# [Your goal]
The output consists only of the lines from the one with "Task: Click the peak" through the end of the records, each printed exactly, and contains no pictures.

Collected data
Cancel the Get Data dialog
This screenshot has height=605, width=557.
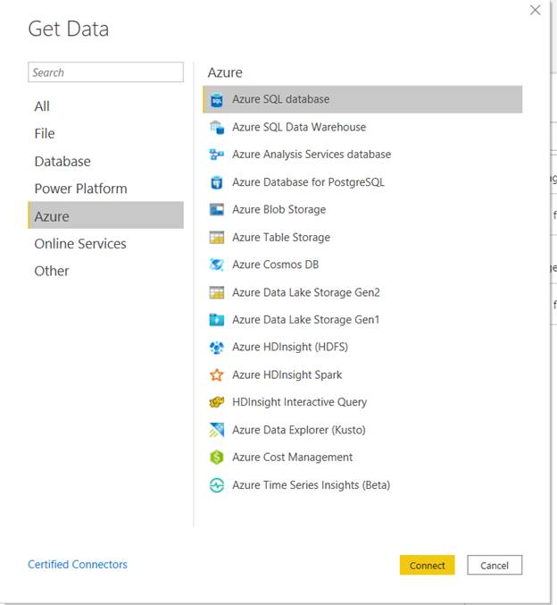click(495, 566)
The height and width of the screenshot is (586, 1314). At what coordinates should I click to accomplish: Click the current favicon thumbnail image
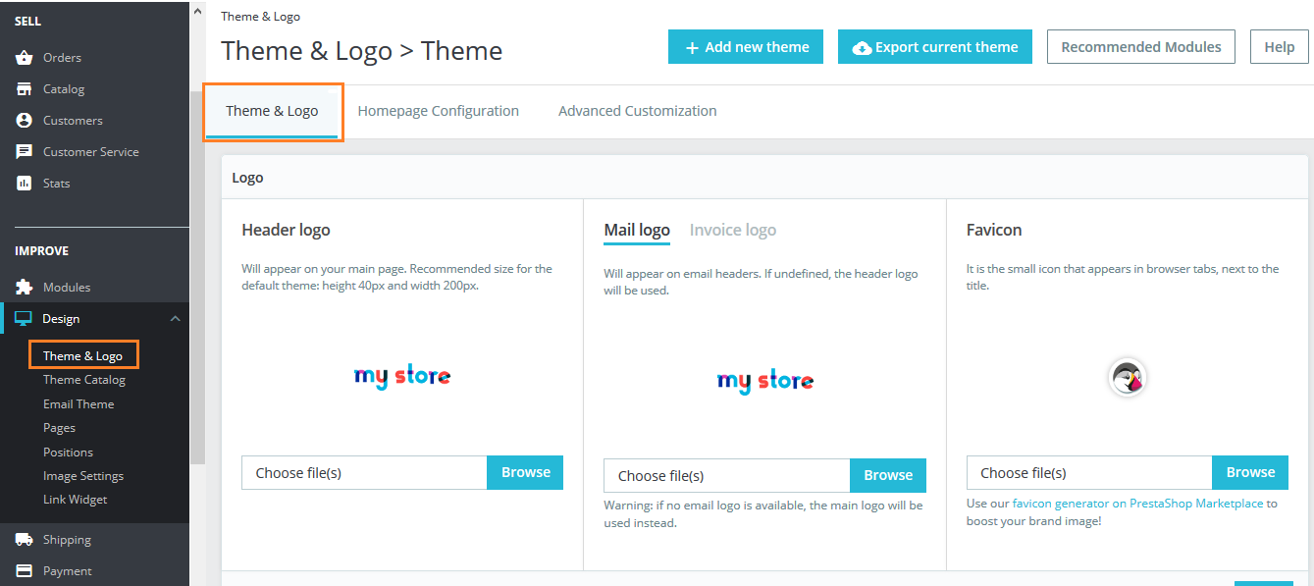(x=1127, y=377)
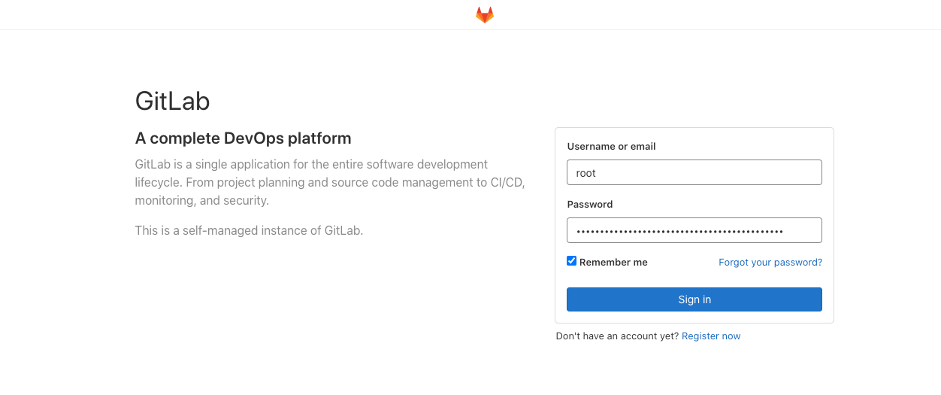Toggle the Remember me checkbox
The width and height of the screenshot is (941, 395).
pos(571,261)
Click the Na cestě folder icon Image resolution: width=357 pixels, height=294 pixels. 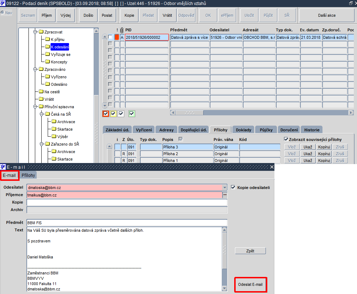pos(41,91)
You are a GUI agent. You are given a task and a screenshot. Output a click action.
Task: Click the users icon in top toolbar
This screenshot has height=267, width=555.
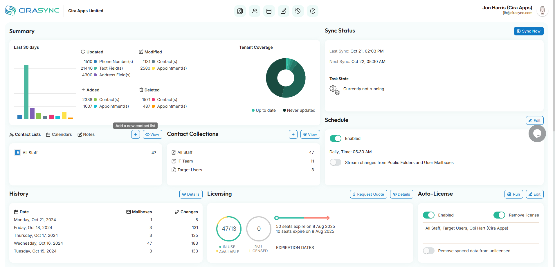click(x=255, y=11)
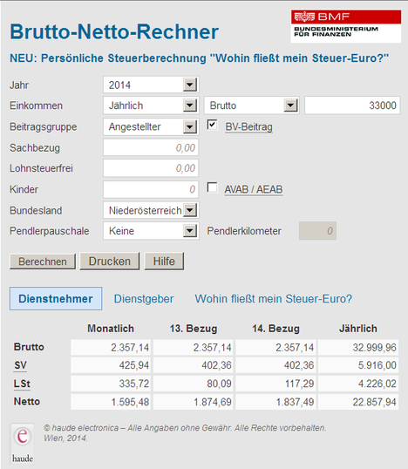This screenshot has width=408, height=469.
Task: Select the Dienstnehmer tab
Action: (x=56, y=298)
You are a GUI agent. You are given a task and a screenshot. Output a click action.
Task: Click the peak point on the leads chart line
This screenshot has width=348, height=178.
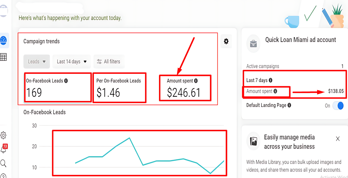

# [Task response]
Task: Click the peak point on the leads chart line
This screenshot has width=348, height=178.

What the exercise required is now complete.